If you want a particular job but just can't shoehorn it into the current schedule, be prepared to tell the customer when you could do it. If they can wait, price it like you always would. If they can't wait but still want you to do the job, and if you're okay with juggling your production schedule, mark up the job at least 25 percent. Fifty is better.
Tell the customer he will be paying a premium, because it costs you money to drop everything and change your schedule - which is absolutely true.
You've now tactfully given the customer two viable options, without risking your own reputation for honesty and consistency in pricing.
Why #6: "I've been doing this kind of work for so long that I'm not worried about it. If I lose money, I'll make it up on the next job."
The road to bankruptcy court is paved with thousands of little bricks, each engraved with this groundless belief.
Generally, the people making such professions are the opposite of our "I-hate-sales" person in Why #3. These folks are the born schmoozers, the woodworkers who missed their true calling: sales. And who usually miss all their job deadlines. And who should be permitted to sell only on a very short leash, which happens to be firmly in the grasp of a Pattonesque, bottom-line-driven general manager or owner who did not come up through the sales ranks.
Never assume you'll make up money on the next job, because if you sell too low too often, that next job may not come. Know what you need to get and get it - every time.
Returning to Whys #2 and #3 and the subject of refusing to bargain, it's not as hard as you might think. To avoid negotiating, simply review your pricing with the customer.

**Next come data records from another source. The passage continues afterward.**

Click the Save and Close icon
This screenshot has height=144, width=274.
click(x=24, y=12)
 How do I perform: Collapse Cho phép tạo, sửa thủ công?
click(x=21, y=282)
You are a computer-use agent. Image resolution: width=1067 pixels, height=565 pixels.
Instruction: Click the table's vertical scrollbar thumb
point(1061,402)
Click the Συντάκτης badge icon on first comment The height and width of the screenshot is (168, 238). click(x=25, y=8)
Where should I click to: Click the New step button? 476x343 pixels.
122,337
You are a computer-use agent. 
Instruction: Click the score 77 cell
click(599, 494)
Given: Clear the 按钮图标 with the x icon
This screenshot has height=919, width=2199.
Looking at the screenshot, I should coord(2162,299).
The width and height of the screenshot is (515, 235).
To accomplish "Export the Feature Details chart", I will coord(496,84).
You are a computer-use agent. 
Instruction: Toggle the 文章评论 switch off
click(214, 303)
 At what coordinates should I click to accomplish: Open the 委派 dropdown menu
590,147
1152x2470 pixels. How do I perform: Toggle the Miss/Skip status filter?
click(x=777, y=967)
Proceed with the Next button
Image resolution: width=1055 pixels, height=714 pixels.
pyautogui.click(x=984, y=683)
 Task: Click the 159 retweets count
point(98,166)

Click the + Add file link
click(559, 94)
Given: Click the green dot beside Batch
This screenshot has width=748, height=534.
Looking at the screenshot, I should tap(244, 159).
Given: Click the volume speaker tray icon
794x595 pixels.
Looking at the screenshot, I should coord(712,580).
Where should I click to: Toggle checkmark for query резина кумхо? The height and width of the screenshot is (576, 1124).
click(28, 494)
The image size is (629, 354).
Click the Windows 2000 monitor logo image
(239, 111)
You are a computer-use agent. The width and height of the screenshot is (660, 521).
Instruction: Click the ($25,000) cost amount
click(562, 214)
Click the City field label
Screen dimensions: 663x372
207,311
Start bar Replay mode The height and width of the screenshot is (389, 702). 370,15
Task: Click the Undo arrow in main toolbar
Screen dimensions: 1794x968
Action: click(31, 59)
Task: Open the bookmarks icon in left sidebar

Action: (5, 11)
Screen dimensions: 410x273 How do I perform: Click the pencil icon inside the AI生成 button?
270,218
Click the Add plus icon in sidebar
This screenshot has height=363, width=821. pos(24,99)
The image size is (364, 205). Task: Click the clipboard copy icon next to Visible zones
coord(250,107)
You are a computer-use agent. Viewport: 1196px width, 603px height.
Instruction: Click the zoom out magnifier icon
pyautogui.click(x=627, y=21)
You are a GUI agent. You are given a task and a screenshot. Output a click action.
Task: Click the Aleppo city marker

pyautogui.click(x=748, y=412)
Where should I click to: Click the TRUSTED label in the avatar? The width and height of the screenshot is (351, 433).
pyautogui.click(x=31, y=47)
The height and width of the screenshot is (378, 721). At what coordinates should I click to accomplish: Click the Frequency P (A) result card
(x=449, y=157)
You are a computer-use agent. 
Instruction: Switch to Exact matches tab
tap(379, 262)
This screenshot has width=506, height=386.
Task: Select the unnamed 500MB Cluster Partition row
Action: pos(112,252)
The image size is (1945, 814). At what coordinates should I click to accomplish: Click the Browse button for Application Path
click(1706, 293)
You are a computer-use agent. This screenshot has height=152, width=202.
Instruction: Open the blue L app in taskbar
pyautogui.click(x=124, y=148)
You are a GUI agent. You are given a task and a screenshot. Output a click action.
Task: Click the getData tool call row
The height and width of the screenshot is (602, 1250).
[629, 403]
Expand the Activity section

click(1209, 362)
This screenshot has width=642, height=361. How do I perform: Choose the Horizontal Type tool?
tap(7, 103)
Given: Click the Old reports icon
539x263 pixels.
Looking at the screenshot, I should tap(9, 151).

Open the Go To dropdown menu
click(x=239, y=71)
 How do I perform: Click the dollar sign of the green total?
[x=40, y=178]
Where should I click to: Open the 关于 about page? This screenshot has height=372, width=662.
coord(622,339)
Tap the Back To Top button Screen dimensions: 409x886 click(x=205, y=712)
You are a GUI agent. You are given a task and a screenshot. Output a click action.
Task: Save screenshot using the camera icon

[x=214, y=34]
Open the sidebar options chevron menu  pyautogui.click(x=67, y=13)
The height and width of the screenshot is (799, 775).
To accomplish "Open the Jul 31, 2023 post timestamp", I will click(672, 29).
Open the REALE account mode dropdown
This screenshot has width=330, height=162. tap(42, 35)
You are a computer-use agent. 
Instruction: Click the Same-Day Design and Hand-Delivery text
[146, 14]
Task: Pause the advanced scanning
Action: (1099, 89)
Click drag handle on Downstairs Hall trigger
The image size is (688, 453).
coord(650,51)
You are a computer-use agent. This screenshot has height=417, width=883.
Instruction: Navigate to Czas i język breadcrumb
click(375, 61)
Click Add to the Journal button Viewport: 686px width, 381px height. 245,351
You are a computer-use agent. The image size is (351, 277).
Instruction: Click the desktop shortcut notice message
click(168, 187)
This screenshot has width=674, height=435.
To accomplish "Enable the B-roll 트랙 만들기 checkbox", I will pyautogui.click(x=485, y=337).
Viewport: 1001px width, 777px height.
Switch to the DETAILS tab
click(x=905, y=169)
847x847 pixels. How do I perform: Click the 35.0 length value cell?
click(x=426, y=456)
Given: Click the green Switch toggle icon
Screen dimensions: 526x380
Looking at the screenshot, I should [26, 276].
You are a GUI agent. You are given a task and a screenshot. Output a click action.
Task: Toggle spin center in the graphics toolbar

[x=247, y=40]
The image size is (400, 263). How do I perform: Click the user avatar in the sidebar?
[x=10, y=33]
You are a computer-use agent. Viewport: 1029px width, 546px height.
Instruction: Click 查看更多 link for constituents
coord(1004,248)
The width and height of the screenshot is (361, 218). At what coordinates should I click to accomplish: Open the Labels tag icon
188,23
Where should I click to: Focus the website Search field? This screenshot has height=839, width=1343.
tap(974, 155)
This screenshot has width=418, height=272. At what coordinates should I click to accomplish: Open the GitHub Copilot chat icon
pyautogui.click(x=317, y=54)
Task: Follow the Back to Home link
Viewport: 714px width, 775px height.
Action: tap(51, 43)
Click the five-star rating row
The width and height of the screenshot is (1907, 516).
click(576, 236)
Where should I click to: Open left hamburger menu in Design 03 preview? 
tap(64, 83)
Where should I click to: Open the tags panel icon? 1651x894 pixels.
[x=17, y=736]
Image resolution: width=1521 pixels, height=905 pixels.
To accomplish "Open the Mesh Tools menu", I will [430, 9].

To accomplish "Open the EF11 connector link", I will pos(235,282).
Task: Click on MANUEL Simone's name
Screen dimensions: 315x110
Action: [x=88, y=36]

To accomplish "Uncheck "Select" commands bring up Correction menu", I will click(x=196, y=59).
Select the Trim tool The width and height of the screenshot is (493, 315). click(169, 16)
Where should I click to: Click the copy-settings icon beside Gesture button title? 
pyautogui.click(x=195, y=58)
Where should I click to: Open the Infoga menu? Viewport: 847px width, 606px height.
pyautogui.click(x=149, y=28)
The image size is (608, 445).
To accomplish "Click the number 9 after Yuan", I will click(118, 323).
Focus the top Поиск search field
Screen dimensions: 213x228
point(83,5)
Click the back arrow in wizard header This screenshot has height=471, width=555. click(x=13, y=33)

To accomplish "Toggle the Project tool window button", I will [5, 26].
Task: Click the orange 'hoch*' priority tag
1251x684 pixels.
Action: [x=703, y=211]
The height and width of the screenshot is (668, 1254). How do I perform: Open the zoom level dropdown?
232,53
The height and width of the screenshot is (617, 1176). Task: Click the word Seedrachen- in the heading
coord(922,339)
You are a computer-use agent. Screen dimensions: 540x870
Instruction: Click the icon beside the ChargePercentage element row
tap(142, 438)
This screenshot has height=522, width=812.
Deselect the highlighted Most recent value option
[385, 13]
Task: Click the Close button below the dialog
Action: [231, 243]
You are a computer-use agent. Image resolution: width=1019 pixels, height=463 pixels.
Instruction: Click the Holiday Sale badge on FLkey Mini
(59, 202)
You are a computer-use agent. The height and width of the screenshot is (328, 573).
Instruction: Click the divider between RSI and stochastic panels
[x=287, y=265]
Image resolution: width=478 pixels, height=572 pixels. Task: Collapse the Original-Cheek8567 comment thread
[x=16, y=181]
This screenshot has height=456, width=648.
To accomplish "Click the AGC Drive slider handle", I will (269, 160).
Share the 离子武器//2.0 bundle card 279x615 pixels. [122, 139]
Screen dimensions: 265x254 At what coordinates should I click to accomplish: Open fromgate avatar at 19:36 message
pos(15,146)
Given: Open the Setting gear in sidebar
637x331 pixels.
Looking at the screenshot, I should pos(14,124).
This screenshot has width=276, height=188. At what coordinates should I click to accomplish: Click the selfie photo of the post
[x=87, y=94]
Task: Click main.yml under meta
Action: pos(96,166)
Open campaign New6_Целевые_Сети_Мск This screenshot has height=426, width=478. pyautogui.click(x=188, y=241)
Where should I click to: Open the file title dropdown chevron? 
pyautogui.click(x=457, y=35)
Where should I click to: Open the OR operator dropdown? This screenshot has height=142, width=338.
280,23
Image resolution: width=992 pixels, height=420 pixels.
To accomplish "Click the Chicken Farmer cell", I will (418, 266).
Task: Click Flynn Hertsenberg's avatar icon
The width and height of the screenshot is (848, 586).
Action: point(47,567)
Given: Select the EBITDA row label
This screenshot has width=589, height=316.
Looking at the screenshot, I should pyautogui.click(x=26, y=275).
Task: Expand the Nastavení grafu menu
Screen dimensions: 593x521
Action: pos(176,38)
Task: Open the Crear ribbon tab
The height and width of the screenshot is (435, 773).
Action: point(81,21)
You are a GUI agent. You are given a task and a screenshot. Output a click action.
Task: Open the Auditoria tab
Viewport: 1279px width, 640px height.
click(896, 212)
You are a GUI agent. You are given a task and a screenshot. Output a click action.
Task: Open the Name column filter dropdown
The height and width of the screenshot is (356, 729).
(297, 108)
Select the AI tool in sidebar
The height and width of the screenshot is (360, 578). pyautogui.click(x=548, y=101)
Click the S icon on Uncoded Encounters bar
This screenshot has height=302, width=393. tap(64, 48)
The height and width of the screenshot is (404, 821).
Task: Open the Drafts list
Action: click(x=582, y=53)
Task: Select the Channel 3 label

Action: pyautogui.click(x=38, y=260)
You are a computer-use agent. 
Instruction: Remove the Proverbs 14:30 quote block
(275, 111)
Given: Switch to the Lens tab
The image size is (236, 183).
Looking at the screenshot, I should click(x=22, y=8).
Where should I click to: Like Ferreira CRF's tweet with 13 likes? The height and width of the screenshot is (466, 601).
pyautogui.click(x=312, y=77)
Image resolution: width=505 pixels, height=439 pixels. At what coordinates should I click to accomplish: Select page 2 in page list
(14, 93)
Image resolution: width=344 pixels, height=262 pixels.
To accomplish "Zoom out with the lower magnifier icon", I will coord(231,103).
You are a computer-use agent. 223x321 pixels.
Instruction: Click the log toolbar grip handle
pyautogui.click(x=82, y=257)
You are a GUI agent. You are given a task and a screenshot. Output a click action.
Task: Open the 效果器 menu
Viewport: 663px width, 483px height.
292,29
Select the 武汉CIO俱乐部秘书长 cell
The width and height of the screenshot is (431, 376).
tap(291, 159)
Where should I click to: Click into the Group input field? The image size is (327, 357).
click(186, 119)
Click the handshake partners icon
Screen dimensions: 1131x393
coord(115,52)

At the first appointment, show him a blank pricing form which includes only your hourly shop rate. This will be enough to scare off many less-than-serious prospects.
If he's still interested, return with your completed quotation on the same form, including profit margin, and let him know it's not negotiable.
This is the quickest way I've found to separate the real customers from the tire kickers, and it will save you countless hours at the estimating desk.
So, two operational areas down, three to go: marketing, overall management approach, and the one we'll dive into next month: capital expenditures.